- Information:

Start of Block

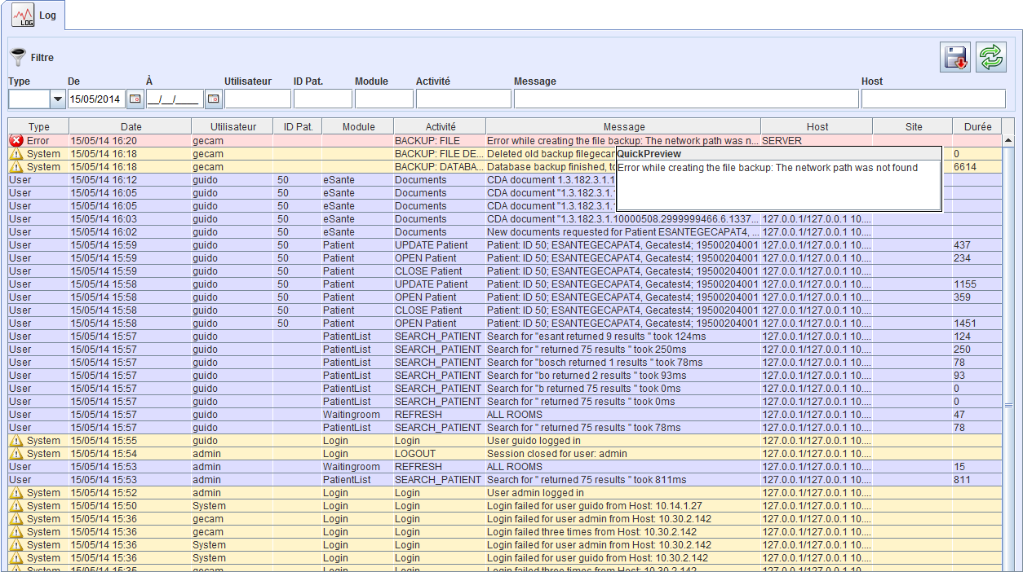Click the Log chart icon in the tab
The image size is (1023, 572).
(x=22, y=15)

End of Block
Start of Block

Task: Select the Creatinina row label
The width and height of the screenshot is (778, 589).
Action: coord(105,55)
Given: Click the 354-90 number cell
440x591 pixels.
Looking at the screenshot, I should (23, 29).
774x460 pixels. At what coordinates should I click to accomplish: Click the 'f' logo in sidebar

End of Block
Start of Block

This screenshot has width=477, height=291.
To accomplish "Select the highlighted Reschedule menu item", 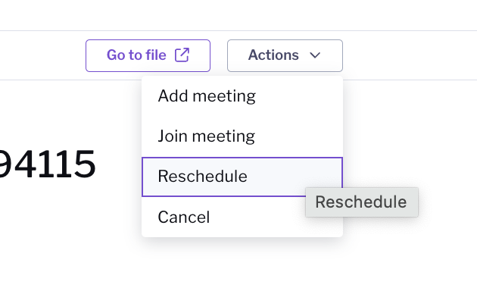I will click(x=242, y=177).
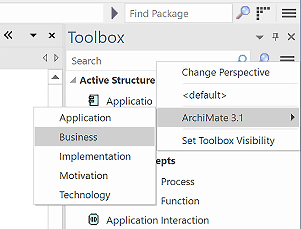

End of Block

- Exercise goal: Transcribe the lines above between the line holding "440x591 pixels." and the line holding "774x460 pixels. At", inclusive, exactly as they stand and with nothing added.

- Solution to the problem:
440x591 pixels.
Looking at the screenshot, I should (23, 29).
774x460 pixels. At what coordinates should I click to accomplish: Click the 'f' logo in sidebar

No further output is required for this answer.